Click-target records
┏━━
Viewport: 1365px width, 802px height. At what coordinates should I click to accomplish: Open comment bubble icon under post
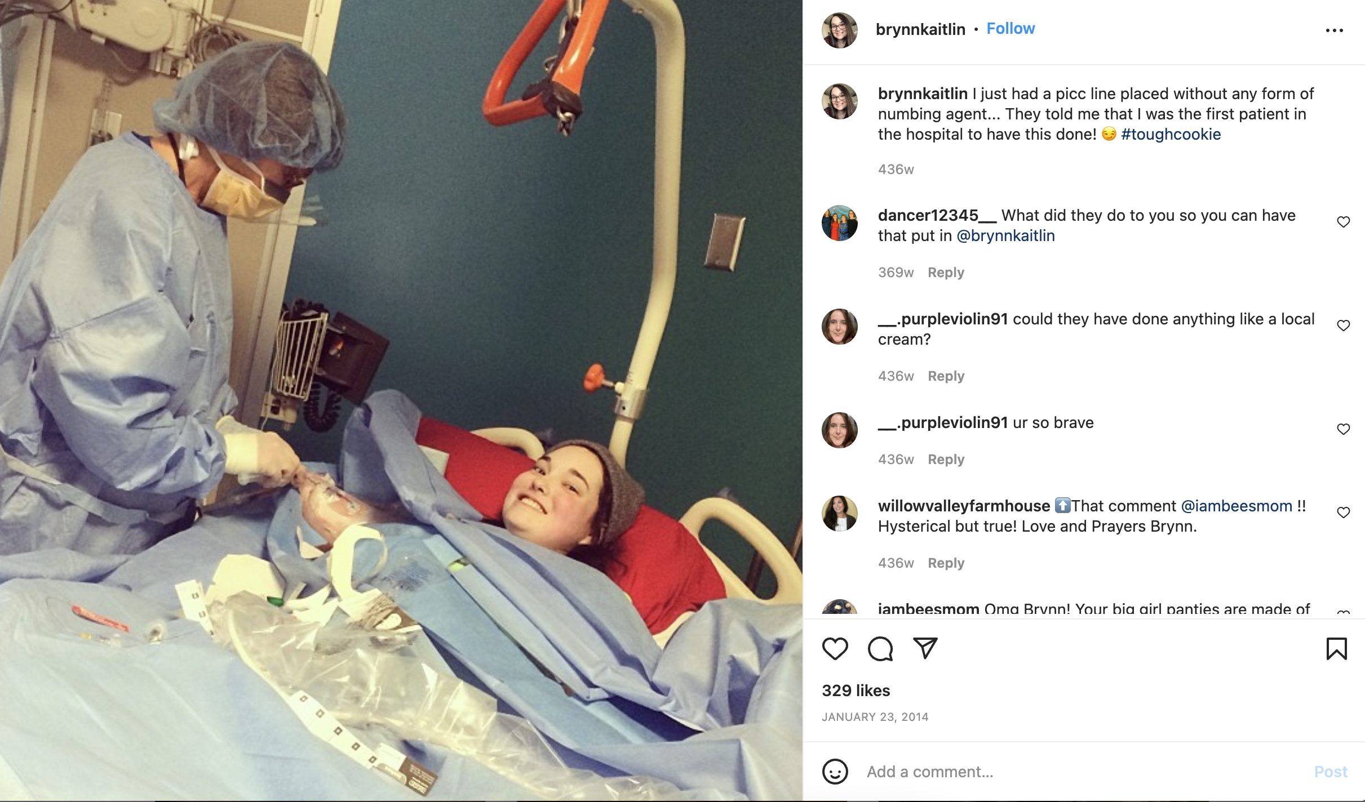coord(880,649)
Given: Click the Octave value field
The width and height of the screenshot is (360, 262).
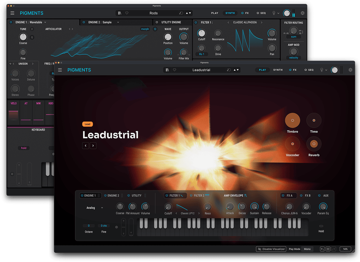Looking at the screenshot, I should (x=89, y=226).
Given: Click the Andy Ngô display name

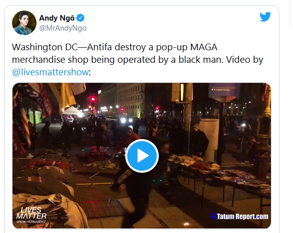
┗━━
┏━━
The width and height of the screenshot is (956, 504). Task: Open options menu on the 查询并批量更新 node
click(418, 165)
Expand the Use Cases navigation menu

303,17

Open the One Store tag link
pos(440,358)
┗━━
* What is asked:
Return the lines that run from the one containing "Viewport: 1365px width, 802px" through the one containing "Given: Click the Andy Ngô display name", both included, copied exactly. Leave out the pictures.

* Final answer:
Viewport: 1365px width, 802px height. At what coordinates should I click to accomplish: Open comment bubble icon under post
coord(880,649)
Given: Click the Octave value field
The width and height of the screenshot is (360, 262).
Looking at the screenshot, I should (x=89, y=226).
Given: Click the Andy Ngô display name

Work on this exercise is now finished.